── Records shown ──

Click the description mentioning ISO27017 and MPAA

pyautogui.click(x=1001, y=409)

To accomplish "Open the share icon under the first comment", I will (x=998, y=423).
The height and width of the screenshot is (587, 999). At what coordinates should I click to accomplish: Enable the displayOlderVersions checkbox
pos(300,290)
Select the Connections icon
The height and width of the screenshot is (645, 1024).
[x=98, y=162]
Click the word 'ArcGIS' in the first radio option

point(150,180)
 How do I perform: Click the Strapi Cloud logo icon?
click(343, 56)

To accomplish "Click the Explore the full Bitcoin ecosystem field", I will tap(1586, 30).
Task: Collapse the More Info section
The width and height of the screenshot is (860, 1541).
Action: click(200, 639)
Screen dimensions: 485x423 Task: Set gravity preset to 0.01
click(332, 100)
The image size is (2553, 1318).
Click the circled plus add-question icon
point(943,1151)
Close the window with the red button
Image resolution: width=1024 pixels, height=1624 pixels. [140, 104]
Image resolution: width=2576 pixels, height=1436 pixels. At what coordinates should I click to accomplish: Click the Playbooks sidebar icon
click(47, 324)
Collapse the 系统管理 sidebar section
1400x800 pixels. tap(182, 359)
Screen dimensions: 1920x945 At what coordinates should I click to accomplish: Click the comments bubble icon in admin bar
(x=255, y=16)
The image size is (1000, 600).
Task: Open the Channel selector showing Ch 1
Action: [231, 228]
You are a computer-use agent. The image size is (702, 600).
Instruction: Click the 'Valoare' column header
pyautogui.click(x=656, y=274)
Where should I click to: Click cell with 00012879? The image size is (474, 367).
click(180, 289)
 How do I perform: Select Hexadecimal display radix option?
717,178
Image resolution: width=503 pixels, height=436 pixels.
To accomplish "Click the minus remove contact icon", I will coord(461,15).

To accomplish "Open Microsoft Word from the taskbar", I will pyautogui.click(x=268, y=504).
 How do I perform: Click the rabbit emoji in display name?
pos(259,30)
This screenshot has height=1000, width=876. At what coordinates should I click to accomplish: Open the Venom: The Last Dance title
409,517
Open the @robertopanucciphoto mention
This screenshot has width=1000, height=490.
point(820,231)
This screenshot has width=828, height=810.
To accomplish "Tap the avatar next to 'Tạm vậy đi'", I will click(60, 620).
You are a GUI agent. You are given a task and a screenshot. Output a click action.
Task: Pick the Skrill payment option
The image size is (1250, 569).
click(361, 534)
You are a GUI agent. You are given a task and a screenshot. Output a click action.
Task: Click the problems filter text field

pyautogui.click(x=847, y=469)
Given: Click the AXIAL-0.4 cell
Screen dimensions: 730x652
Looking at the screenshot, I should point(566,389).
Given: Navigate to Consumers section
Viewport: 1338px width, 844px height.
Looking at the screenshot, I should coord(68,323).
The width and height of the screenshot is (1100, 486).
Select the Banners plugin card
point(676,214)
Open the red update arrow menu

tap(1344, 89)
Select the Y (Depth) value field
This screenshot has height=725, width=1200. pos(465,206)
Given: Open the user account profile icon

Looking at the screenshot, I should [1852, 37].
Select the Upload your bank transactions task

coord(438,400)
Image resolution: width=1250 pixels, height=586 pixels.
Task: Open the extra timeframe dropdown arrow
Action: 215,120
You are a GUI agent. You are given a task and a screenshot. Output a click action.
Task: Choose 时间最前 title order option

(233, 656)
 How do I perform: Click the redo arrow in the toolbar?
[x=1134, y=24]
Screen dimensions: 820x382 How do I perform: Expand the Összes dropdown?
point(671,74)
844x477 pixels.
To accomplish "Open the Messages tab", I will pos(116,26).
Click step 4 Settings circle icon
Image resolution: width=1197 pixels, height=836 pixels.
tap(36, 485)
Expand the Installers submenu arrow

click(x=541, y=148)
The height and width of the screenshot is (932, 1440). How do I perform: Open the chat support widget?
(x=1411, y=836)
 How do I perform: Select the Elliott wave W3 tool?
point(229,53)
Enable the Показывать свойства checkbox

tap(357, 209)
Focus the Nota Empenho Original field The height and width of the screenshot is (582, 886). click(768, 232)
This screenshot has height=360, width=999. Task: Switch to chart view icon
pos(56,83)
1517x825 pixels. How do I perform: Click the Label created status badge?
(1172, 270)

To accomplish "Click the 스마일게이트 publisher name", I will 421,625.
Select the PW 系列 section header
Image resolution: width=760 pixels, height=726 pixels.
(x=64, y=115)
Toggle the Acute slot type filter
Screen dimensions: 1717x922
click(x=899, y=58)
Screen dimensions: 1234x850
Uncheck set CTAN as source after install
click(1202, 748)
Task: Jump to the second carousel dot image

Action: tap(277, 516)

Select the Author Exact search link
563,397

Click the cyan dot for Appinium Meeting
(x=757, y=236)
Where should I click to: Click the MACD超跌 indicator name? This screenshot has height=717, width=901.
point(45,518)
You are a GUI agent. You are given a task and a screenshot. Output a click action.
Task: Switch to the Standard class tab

───

_Your task_
Could you write out every line of the records above as a numbered list, skipping the blank lines?

_Complete answer_
1. Click the description mentioning ISO27017 and MPAA
2. pyautogui.click(x=1001, y=409)
3. To accomplish "Open the share icon under the first comment", I will (x=998, y=423).
4. The height and width of the screenshot is (587, 999). At what coordinates should I click to accomplish: Enable the displayOlderVersions checkbox
5. pos(300,290)
6. Select the Connections icon
7. The height and width of the screenshot is (645, 1024).
8. [x=98, y=162]
9. Click the word 'ArcGIS' in the first radio option
10. point(150,180)
11.  How do I perform: Click the Strapi Cloud logo icon?
12. click(343, 56)
13. To accomplish "Click the Explore the full Bitcoin ecosystem field", I will tap(1586, 30).
14. Task: Collapse the More Info section
15. The width and height of the screenshot is (860, 1541).
16. Action: click(200, 639)
17. Screen dimensions: 485x423 Task: Set gravity preset to 0.01
18. click(332, 100)
19. The image size is (2553, 1318).
20. Click the circled plus add-question icon
21. point(943,1151)
22. Close the window with the red button
23. Image resolution: width=1024 pixels, height=1624 pixels. [140, 104]
24. Image resolution: width=2576 pixels, height=1436 pixels. At what coordinates should I click to accomplish: Click the Playbooks sidebar icon
25. click(47, 324)
26. Collapse the 系统管理 sidebar section
27. 1400x800 pixels. tap(182, 359)
28. Screen dimensions: 1920x945 At what coordinates should I click to accomplish: Click the comments bubble icon in admin bar
29. (x=255, y=16)
30. The image size is (1000, 600).
31. Task: Open the Channel selector showing Ch 1
32. Action: [231, 228]
33. You are a computer-use agent. The image size is (702, 600).
34. Instruction: Click the 'Valoare' column header
35. pyautogui.click(x=656, y=274)
36. Where should I click to: Click cell with 00012879? The image size is (474, 367).
37. click(180, 289)
38.  How do I perform: Select Hexadecimal display radix option?
39. 717,178
40. Image resolution: width=503 pixels, height=436 pixels.
41. To accomplish "Click the minus remove contact icon", I will coord(461,15).
42. To accomplish "Open Microsoft Word from the taskbar", I will pyautogui.click(x=268, y=504).
43.  How do I perform: Click the rabbit emoji in display name?
44. pos(259,30)
45. This screenshot has height=1000, width=876. At what coordinates should I click to accomplish: Open the Venom: The Last Dance title
46. 409,517
47. Open the @robertopanucciphoto mention
48. This screenshot has width=1000, height=490.
49. point(820,231)
50. This screenshot has width=828, height=810.
51. To accomplish "Tap the avatar next to 'Tạm vậy đi'", I will click(60, 620).
52. You are a GUI agent. You are given a task and a screenshot. Output a click action.
53. Task: Pick the Skrill payment option
54. The image size is (1250, 569).
55. click(361, 534)
56. You are a GUI agent. You are given a task and a screenshot. Output a click action.
57. Task: Click the problems filter text field
58. pyautogui.click(x=847, y=469)
59. Given: Click the AXIAL-0.4 cell
60. Screen dimensions: 730x652
61. Looking at the screenshot, I should point(566,389).
62. Given: Navigate to Consumers section
63. Viewport: 1338px width, 844px height.
64. Looking at the screenshot, I should coord(68,323).
65. The width and height of the screenshot is (1100, 486).
66. Select the Banners plugin card
67. point(676,214)
68. Open the red update arrow menu
69. tap(1344, 89)
70. Select the Y (Depth) value field
71. This screenshot has height=725, width=1200. pos(465,206)
72. Given: Open the user account profile icon
73. Looking at the screenshot, I should [1852, 37].
74. Select the Upload your bank transactions task
75. coord(438,400)
76. Image resolution: width=1250 pixels, height=586 pixels.
77. Task: Open the extra timeframe dropdown arrow
78. Action: 215,120
79. You are a GUI agent. You are given a task and a screenshot. Output a click action.
80. Task: Choose 时间最前 title order option
81. (233, 656)
82.  How do I perform: Click the redo arrow in the toolbar?
83. [x=1134, y=24]
84. Screen dimensions: 820x382 How do I perform: Expand the Összes dropdown?
85. point(671,74)
86. 844x477 pixels.
87. To accomplish "Open the Messages tab", I will pos(116,26).
88. Click step 4 Settings circle icon
89. Image resolution: width=1197 pixels, height=836 pixels.
90. tap(36, 485)
91. Expand the Installers submenu arrow
92. click(x=541, y=148)
93. The height and width of the screenshot is (932, 1440). How do I perform: Open the chat support widget?
94. (x=1411, y=836)
95.  How do I perform: Select the Elliott wave W3 tool?
96. point(229,53)
97. Enable the Показывать свойства checkbox
98. tap(357, 209)
99. Focus the Nota Empenho Original field The height and width of the screenshot is (582, 886). click(768, 232)
100. This screenshot has height=360, width=999. Task: Switch to chart view icon
101. pos(56,83)
102. 1517x825 pixels. How do I perform: Click the Label created status badge?
103. (1172, 270)
104. To accomplish "Click the 스마일게이트 publisher name", I will 421,625.
105. Select the PW 系列 section header
106. Image resolution: width=760 pixels, height=726 pixels.
107. (x=64, y=115)
108. Toggle the Acute slot type filter
109. Screen dimensions: 1717x922
110. click(x=899, y=58)
111. Screen dimensions: 1234x850
112. Uncheck set CTAN as source after install
113. click(1202, 748)
114. Task: Jump to the second carousel dot image
115. Action: tap(277, 516)
116. Select the Author Exact search link
117. 563,397
118. Click the cyan dot for Appinium Meeting
119. (x=757, y=236)
120. Where should I click to: Click the MACD超跌 indicator name? This screenshot has height=717, width=901.
121. point(45,518)
122. You are a GUI agent. You are given a task and a screenshot. Output a click action.
123. Task: Switch to the Standard class tab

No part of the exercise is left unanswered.